手術室では全く一からのスタートで、基本的には第二助手として登板。術者が若手の場合は第一助手にベテランの先生が入り、人工心肺のカニュレーションくらいまでは術者と私の二人でというのが続きました。術野すら見えず、「今日は何もやってないから皮膚くらい縫う?」と第一助手の若手に言われることもたびたびありました…。
ひと月たった10月のある日ベテランのM先生から「きみは手術の流れを知っているから第二助手じゃなくてもいいよ。第一助手にしてもらえるように言っておくよ」と声をかけてもらえました。日本では確かに第一助手で入ることがほとんどだったため、第二助手でも学ぶことは多いものの不足感は否めずやきもきしていたところでした。それからもなかなか状況は前に進まず、Girdauskas先生や手術予定を組む担当の先生に掛け合いなんとか1月から第一助手へ昇格してもらうことができました。

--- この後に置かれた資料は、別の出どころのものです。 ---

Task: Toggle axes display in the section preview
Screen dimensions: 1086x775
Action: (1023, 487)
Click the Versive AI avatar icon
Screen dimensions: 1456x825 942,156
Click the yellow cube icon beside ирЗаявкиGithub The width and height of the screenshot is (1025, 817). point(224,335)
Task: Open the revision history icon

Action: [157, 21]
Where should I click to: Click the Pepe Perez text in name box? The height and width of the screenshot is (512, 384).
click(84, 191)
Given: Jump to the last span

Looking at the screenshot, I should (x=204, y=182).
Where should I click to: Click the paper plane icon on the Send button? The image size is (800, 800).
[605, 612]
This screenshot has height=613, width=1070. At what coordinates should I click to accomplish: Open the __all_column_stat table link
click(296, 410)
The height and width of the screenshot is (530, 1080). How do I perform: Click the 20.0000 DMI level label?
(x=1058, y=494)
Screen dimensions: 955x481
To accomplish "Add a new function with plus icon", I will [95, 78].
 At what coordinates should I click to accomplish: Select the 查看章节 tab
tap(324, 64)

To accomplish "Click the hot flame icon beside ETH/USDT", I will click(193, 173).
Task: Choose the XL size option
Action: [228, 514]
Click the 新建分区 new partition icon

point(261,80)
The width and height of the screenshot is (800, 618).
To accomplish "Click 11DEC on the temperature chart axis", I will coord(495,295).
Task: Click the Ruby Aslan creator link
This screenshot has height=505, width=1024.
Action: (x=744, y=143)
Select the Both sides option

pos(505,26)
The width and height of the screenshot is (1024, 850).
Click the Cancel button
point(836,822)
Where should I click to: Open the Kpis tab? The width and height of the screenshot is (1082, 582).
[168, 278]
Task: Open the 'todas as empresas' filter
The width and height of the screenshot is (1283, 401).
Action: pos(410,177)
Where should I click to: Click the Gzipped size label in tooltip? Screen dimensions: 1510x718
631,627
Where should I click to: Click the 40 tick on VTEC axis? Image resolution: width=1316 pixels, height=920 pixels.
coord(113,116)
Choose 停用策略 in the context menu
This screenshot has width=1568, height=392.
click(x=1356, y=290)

日本人の気質として「私は何ができる」「私はこれをしなければならない」と主張することは難しいのだと思います。しかしこの国では(他国に留学中の先生方も同じかもしれませんが)主張しなければ状況は全く改善されません。言ってもうるさいなあと思われるかもしれませんが、状況を打開するには自分の行動ありき、頑張っていればなんとかなるのではなく、頑張ってそしてさらに自分で主張して勝ち取っていかなければ前には進めないことをこちらで学びました。